11-16 07:37 阅读 182

Kubernetes CRI -- 容器运行时接口解析

kubelet 的组件包括

kubelet 本身，也是按照“控制器”模式来工作的。它实际的工作原理，可以用如下所示的一幅示意图来表示清楚。

Kubelet Server 对外提供 API，供 kube-apiserver、metrics-server 等服务调用。比如 kubectl exec 时需要通过 Kubelet API /exec/{token} 与容器进行交互；
Container Manager 管理容器的各种资源，比如 CGroups、QoS、cpuset、device 等；
Volume Manager 管理容器的存储卷，比如格式化资盘、挂载到 Node 本地、最后再将挂载路径传给容器；
Eviction 负责容器的驱逐，比如在资源不足时驱逐优先级低的容器，保证高优先级容器的运行；
cAdvisor 负责为容器提供 Metrics；
Metrics 和 stats 提供容器和节点的度量数据，比如 metrics-server 通过 /stats/summary 提取的度量数据是 HPA 自动扩展的依据；
Generic Runtime Manager 是容器运行时的管理者，负责于 CRI 交互，完成容器和镜像的管理；

CRI中定义了容器和镜像的服务的接口，因为容器运行时与镜像的生命周期是彼此隔离的，因此需要定义两个服务。该接口使用Protocol Buffer，基于gRPC，在Kubernetes v1.10+版本中是在pkg/kubelet/apis/cri/runtime/v1alpha2的api.proto中定义的。

++++

▸ 任务要求
请把上文中以“CRI中定义了容器和镜像”开头的那一段改写成要点列表，保留主要事实。

▸ 数据汇总

++++

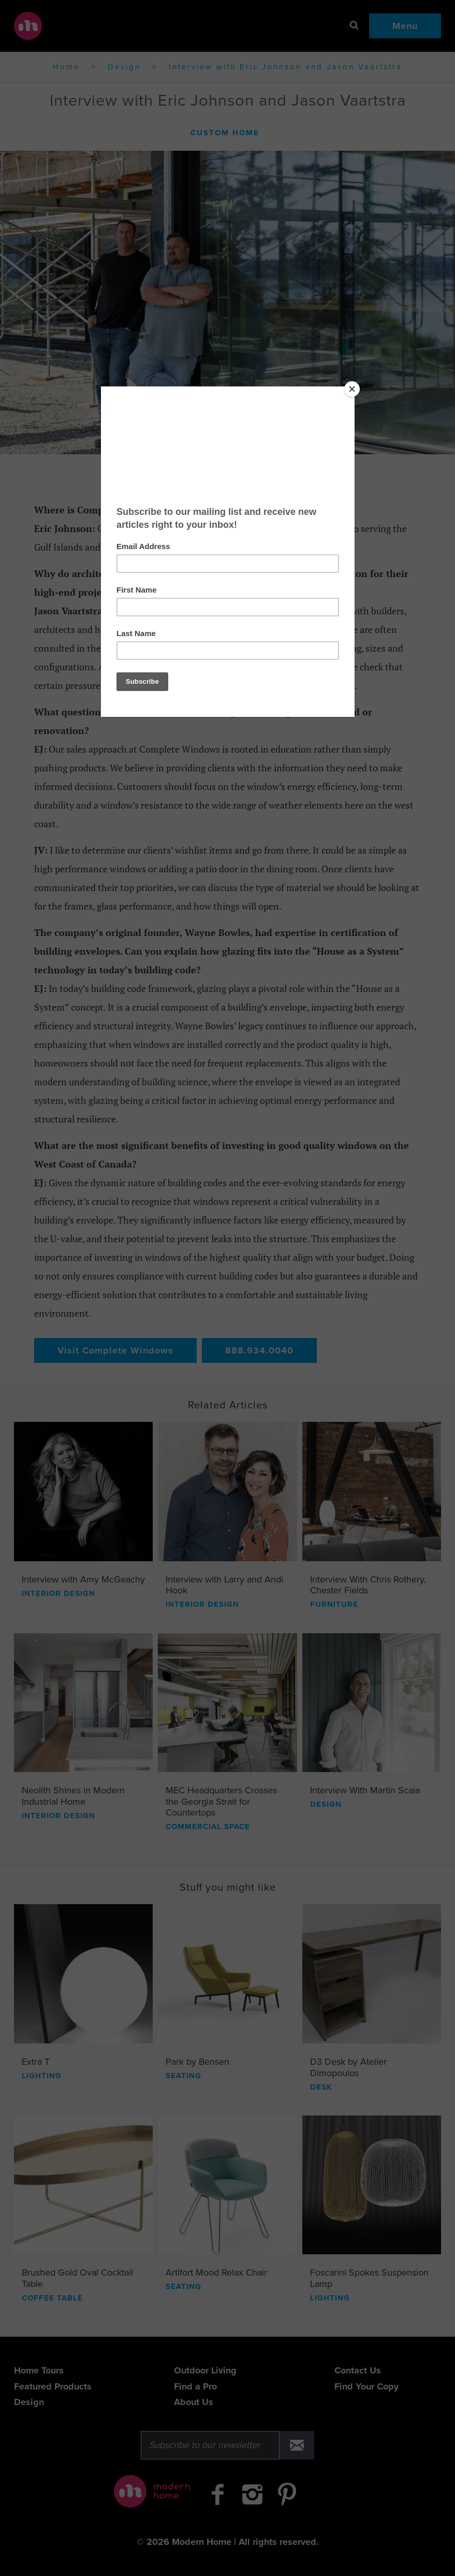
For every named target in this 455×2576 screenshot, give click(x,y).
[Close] (352, 389)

++++

▸ 本题答案
- CRI 定义了容器服务和镜像服务的接口。
- 容器运行时与镜像的生命周期彼此隔离，因此需要定义两个服务。
- 该接口使用 Protocol Buffer，基于 gRPC。
- 在 Kubernetes v1.10+ 版本中，接口定义在 pkg/kubelet/apis/cri/runtime/v1alpha2 的 api.proto 中。